### Work instructions
Scan the entries below and extract each line with the word "computer" in it.

======== Data for the task ========

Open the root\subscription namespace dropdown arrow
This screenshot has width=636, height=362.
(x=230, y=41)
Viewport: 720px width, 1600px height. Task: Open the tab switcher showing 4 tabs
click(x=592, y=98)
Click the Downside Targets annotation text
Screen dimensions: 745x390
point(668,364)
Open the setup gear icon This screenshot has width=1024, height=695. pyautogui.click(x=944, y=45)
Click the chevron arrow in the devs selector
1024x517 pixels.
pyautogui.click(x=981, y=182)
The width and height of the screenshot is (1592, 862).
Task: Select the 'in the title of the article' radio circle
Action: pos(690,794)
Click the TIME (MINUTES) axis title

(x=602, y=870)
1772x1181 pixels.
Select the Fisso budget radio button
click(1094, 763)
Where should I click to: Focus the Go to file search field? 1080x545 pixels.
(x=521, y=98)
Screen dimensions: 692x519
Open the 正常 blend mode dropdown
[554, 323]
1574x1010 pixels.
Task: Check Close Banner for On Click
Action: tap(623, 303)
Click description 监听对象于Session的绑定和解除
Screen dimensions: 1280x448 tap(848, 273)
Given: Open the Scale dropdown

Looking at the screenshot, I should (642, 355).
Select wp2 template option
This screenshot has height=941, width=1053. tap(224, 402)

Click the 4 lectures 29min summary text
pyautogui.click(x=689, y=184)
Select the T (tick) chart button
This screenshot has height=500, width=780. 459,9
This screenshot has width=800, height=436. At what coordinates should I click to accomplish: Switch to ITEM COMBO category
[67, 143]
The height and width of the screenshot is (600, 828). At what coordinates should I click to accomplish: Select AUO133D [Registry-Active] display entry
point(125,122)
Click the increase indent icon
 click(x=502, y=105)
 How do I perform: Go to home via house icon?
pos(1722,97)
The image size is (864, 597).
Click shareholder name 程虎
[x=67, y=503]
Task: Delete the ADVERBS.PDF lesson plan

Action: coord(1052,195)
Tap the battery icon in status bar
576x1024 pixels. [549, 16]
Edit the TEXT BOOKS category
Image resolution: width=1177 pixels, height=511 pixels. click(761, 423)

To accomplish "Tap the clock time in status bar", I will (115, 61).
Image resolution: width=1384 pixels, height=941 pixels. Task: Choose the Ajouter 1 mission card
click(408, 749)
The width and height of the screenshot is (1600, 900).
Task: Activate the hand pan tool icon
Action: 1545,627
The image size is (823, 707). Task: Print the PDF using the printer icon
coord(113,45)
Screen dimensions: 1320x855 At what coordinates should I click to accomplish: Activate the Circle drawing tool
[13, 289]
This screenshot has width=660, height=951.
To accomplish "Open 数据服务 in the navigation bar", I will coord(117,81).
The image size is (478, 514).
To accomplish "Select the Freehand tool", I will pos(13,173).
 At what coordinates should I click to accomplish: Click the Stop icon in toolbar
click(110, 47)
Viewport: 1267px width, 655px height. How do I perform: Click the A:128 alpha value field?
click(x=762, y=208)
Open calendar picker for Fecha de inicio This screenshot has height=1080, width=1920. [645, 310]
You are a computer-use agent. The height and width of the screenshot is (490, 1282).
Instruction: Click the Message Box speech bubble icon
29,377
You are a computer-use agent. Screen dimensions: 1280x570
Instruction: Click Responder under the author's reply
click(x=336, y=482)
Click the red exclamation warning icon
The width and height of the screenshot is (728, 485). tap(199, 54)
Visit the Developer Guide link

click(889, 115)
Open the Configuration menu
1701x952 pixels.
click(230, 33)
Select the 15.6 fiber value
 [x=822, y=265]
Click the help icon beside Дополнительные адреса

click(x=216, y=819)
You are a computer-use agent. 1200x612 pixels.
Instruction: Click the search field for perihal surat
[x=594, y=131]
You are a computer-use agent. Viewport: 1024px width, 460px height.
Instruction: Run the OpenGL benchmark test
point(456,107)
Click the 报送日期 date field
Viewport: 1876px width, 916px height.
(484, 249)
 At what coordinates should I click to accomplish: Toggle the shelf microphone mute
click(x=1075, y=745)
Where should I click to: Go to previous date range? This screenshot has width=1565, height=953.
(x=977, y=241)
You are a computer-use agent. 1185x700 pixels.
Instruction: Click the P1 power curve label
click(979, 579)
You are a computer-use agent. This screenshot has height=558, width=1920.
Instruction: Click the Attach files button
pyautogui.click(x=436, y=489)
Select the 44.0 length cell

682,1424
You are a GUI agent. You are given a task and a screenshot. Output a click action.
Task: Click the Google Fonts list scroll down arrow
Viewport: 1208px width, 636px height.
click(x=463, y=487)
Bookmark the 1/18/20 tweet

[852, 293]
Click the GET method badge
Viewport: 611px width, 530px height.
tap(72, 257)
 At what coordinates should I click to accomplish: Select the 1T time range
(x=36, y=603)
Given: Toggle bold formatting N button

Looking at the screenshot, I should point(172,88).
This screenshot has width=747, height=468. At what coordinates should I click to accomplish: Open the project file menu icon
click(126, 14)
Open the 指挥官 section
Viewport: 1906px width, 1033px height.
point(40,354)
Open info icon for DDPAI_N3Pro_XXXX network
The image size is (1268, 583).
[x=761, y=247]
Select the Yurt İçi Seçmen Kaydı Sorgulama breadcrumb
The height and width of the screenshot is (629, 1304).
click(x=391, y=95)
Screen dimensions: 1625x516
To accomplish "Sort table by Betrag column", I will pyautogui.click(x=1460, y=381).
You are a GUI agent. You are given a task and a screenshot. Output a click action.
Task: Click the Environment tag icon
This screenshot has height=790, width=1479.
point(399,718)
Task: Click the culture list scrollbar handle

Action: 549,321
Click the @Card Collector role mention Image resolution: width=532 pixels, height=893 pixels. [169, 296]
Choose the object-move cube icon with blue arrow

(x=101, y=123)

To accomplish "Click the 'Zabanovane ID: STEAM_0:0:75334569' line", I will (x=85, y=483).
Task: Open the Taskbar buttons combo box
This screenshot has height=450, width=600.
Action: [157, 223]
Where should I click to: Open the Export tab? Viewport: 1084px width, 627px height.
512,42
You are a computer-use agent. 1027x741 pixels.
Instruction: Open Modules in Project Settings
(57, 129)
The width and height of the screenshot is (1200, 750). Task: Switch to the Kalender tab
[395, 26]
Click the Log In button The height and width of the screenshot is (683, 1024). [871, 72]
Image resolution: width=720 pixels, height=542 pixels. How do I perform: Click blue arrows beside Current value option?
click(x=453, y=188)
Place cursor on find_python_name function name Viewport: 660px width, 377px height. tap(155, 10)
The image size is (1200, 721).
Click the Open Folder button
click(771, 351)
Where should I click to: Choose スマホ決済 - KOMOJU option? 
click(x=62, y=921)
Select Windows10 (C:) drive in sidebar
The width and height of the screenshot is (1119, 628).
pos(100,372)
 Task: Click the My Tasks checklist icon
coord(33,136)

========

### Expected output
You are a computer-use agent. The height and width of the screenshot is (490, 1282).
You are a computer-use agent. Screen dimensions: 1280x570
You are a computer-use agent. 1200x612 pixels.
You are a computer-use agent. Viewport: 1024px width, 460px height.
You are a computer-use agent. 1185x700 pixels.
You are a computer-use agent. This screenshot has height=558, width=1920.
You are a computer-use agent. 1027x741 pixels.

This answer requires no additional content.